**What the exercise asks**
Give back, word for word, every line from the one containing "Delete layer using" to the end of the listing, and nothing more.

[Start of Attachment]

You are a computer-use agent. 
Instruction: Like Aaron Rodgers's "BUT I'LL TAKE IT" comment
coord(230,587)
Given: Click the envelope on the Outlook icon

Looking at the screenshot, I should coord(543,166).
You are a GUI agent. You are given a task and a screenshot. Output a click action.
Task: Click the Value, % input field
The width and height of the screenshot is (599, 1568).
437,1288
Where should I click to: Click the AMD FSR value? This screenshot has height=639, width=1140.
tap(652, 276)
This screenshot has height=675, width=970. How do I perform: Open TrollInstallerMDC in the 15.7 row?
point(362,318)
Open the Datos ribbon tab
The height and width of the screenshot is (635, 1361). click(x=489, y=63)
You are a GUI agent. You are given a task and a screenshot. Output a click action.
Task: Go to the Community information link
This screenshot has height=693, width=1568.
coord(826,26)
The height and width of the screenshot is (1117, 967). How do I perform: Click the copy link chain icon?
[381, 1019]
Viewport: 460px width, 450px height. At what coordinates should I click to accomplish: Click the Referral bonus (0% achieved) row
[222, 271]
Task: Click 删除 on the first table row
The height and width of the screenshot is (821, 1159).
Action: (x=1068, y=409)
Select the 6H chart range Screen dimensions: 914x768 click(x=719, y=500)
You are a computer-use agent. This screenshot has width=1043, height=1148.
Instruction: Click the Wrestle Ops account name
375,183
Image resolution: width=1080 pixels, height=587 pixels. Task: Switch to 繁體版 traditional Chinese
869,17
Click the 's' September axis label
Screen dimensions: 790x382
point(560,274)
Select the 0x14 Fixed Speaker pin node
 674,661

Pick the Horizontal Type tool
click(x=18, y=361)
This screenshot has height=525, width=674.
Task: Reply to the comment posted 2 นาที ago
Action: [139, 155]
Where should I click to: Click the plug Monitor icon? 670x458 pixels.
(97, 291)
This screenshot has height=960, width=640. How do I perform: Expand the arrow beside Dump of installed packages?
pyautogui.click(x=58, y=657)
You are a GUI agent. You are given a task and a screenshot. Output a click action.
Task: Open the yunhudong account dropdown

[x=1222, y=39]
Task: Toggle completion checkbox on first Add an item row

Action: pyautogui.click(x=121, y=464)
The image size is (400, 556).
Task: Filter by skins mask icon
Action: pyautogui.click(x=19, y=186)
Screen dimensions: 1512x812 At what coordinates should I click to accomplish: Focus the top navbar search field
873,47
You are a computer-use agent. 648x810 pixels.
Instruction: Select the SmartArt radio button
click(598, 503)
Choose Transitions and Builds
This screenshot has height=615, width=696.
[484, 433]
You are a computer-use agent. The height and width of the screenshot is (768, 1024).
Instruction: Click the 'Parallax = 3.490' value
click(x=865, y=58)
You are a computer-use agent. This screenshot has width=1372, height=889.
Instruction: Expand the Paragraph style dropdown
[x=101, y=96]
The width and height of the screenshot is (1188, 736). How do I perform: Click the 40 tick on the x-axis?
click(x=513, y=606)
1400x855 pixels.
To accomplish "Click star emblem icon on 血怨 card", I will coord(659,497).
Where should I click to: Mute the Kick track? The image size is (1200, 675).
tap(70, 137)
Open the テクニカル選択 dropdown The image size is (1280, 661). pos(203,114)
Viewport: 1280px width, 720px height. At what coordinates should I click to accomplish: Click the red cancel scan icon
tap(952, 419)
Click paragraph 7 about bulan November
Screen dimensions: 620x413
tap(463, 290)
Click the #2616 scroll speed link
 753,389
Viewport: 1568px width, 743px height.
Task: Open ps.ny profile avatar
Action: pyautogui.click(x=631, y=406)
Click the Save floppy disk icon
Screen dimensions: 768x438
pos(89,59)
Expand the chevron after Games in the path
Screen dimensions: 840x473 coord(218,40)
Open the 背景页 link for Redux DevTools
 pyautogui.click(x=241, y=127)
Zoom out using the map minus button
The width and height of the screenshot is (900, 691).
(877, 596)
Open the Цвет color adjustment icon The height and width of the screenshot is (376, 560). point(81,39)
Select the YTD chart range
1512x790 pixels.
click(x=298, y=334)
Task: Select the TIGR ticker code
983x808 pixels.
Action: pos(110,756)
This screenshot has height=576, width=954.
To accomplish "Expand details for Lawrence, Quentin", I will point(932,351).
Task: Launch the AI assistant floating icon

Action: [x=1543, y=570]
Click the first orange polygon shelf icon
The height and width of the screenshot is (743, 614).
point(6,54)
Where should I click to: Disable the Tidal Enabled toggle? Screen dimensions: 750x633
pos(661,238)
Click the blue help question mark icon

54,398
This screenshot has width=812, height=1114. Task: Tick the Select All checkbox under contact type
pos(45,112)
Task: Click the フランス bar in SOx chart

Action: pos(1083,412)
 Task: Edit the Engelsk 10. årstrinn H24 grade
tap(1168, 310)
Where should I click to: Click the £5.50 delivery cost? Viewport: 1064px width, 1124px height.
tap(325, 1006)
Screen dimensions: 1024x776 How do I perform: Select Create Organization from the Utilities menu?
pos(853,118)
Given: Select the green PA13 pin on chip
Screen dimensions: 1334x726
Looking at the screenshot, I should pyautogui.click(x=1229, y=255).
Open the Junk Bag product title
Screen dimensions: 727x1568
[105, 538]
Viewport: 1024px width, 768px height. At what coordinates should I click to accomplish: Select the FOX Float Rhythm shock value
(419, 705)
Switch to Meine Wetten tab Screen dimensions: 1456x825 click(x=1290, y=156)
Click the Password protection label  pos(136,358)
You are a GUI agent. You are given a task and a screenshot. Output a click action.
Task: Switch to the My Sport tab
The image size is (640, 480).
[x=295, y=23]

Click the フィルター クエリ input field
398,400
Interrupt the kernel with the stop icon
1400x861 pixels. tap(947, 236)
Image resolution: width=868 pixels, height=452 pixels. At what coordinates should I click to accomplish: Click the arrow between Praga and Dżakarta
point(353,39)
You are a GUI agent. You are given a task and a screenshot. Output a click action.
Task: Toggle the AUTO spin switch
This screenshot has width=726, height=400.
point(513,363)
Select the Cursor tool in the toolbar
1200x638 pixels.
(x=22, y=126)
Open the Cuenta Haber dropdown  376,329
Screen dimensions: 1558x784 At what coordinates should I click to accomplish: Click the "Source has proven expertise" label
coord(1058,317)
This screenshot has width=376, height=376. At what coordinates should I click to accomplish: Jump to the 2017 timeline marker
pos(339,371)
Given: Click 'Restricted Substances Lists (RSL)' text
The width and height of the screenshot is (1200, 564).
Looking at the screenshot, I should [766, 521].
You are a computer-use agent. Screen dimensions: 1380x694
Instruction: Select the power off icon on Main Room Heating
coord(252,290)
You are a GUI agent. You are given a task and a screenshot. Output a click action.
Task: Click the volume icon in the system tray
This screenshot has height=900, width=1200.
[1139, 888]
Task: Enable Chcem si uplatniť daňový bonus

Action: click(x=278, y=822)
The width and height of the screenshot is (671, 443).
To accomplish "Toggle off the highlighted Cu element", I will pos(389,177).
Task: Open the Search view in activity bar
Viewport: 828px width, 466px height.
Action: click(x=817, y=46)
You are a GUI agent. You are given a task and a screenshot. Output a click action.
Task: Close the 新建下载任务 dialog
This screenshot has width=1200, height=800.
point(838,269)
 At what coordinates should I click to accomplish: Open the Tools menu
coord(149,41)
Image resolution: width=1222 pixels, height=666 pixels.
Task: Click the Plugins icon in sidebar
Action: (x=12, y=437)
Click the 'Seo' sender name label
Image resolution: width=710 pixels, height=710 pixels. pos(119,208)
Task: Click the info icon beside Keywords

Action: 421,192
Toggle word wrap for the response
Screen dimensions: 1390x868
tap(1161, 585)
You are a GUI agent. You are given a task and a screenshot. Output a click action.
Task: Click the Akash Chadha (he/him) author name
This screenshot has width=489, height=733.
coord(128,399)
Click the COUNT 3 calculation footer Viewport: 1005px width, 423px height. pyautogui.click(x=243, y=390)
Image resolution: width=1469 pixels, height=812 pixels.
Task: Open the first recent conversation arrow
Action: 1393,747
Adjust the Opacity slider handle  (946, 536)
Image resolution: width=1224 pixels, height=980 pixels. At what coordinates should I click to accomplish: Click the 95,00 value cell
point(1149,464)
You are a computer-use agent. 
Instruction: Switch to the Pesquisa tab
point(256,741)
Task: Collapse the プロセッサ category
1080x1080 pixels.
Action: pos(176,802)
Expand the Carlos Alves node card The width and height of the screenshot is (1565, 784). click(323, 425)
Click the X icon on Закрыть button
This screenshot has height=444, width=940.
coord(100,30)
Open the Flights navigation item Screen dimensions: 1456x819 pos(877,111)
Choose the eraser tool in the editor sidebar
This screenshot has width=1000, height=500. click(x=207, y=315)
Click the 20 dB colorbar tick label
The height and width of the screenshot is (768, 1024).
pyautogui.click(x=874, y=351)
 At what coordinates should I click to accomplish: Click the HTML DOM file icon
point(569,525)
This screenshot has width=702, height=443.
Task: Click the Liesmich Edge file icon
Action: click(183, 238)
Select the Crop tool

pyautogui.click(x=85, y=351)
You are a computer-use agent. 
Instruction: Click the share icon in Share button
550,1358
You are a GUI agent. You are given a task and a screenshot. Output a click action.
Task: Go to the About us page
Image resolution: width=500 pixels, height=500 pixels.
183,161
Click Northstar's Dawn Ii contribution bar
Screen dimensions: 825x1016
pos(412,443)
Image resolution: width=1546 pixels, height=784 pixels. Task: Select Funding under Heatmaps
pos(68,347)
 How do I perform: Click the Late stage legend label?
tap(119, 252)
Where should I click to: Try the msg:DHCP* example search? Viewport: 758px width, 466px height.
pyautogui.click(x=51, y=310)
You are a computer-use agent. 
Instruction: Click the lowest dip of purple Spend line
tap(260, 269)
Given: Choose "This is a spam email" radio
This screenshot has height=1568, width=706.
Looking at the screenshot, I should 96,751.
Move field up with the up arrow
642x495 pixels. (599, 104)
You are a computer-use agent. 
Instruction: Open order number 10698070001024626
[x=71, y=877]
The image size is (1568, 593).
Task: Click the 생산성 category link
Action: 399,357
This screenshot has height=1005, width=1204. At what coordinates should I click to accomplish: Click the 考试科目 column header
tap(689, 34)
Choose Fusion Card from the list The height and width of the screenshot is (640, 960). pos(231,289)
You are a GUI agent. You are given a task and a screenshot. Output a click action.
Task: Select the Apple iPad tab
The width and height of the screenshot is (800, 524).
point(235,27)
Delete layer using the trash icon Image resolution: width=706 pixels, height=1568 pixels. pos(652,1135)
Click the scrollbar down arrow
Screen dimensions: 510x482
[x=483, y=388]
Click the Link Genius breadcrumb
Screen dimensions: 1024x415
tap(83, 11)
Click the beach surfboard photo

[End of Attachment]

**Result**
Delete layer using the trash icon Image resolution: width=706 pixels, height=1568 pixels. pos(652,1135)
Click the scrollbar down arrow
Screen dimensions: 510x482
[x=483, y=388]
Click the Link Genius breadcrumb
Screen dimensions: 1024x415
tap(83, 11)
Click the beach surfboard photo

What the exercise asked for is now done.